A note on a cell phone — can that be a will? Yes, said the Court of Appeals this past year in Horton. There, a man left a short handwritten note directing the viewer to see a “farewell” note on his cell phone. His cell phone contained a typed note stating where he wanted his assets to go. The cell phone note was not dated, did not contain his signature, and there were no witnesses to him typing the cell phone note. His mother argued that the cell phone note was not a valid will.

Typically, for a will to be valid, it must be signed and witnessed by two people. However, there is an exception if “clear and convincing” evidence shows that the writing was intended to be the deceased person’s will. MCL 700.2503.   

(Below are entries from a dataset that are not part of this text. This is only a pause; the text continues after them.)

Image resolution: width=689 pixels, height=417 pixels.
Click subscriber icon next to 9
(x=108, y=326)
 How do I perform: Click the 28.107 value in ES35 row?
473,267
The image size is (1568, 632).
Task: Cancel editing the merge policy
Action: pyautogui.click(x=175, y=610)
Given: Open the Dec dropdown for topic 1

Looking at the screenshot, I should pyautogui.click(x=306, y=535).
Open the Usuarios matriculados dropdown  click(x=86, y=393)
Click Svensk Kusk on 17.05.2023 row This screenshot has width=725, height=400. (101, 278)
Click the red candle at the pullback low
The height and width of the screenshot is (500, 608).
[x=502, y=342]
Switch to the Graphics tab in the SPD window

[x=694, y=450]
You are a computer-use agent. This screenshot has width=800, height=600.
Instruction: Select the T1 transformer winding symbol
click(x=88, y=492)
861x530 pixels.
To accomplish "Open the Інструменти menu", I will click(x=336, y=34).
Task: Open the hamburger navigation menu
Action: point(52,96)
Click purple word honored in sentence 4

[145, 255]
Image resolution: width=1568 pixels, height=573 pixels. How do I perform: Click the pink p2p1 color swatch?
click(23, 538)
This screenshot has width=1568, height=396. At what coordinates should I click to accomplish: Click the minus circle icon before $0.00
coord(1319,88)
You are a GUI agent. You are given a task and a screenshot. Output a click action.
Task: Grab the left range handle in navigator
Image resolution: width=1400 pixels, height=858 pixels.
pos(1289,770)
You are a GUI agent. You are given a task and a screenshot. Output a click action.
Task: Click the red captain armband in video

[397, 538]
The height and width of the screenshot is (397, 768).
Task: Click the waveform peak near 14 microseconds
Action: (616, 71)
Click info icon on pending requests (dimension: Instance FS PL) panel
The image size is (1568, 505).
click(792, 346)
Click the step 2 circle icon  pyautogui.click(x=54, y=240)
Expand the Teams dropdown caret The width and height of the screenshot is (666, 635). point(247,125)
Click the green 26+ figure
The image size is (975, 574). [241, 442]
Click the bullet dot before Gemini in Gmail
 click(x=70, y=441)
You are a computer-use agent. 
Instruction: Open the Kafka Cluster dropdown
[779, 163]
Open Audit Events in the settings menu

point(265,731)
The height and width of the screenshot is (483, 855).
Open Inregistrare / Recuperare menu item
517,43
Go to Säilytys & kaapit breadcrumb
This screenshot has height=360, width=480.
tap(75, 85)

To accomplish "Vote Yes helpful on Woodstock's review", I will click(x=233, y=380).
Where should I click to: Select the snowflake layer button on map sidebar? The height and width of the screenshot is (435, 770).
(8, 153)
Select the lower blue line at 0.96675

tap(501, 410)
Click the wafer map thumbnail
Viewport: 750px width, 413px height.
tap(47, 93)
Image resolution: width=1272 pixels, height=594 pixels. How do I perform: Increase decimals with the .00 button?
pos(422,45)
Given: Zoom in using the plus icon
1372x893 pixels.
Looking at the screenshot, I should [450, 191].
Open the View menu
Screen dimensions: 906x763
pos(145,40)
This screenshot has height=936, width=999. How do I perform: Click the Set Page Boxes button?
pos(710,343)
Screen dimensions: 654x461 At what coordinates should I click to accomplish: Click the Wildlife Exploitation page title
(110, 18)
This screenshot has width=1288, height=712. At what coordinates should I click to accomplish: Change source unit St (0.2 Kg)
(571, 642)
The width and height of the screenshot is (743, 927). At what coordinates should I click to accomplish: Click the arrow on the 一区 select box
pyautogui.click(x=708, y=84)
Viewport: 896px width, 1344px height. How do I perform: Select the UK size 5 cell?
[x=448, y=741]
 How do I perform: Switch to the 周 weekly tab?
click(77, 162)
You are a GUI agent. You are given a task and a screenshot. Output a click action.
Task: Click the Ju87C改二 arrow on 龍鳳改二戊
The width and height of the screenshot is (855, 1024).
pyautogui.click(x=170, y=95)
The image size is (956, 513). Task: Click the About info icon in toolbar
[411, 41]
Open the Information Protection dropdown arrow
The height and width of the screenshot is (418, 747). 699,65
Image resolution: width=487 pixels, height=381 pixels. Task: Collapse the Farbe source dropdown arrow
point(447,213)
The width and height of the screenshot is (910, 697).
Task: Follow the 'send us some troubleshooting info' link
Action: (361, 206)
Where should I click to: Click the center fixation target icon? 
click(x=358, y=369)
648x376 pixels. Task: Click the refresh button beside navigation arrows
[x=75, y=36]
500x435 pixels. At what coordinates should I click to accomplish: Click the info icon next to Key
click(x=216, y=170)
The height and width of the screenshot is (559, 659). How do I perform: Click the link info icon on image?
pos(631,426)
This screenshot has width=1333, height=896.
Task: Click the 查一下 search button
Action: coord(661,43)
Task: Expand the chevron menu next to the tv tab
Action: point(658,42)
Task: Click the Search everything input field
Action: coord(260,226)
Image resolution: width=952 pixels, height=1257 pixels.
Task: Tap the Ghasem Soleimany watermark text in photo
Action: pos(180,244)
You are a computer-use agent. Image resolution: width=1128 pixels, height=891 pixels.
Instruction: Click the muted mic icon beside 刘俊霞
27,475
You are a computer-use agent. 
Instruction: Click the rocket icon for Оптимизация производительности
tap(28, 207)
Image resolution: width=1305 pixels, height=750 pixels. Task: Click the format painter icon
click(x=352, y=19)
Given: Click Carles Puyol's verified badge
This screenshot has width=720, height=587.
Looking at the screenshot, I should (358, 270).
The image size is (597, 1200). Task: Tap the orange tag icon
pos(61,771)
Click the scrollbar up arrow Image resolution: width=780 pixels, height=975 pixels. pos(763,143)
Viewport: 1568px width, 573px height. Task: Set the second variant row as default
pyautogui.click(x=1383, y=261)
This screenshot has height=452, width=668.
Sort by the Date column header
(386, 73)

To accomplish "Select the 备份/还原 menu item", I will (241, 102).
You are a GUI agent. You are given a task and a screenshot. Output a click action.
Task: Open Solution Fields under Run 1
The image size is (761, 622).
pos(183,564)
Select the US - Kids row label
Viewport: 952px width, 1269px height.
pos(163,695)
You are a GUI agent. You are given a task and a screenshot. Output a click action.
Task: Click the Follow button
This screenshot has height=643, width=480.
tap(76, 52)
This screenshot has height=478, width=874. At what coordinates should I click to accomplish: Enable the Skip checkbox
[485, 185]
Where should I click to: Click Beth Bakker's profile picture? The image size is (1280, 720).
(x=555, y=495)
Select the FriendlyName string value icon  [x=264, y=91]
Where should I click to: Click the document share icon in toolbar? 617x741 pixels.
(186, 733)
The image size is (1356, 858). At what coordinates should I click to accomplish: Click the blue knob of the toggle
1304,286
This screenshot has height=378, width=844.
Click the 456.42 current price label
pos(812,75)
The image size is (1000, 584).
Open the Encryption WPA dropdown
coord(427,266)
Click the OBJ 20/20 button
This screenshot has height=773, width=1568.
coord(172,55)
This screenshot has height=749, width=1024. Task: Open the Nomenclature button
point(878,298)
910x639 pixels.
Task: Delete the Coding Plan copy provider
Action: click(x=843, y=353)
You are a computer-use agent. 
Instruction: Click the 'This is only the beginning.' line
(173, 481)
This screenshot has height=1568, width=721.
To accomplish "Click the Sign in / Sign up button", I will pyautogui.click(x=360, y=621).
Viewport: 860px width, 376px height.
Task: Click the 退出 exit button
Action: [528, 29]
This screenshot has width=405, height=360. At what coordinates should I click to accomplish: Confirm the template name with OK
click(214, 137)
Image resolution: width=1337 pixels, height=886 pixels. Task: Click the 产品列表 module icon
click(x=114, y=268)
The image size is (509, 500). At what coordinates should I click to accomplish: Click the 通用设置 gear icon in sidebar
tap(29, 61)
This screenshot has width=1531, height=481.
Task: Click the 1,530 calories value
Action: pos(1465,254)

In Horton, the Court of Appeals analyzed the language in the cell phone note, and the handwritten note, and determined that the cell phone note was intended to direct where his assets went at death and was therefore a valid will.   

The takeaways?

First, an attorney-drafted will avoids the question of whether the document was intended to be a will. The people in Horton went all the way to the Court of Appeals to answer the question of whether this cell phone note was a valid will. Second, this case is a glimpse into how technology is changing our behavior and the law. We expect more cases in the future to test the validity of electronic wills. In the meantime, paper wills and pen signatures are best until the law has further evolved. Beware — cutting corners on your estate plan can lead to court battles.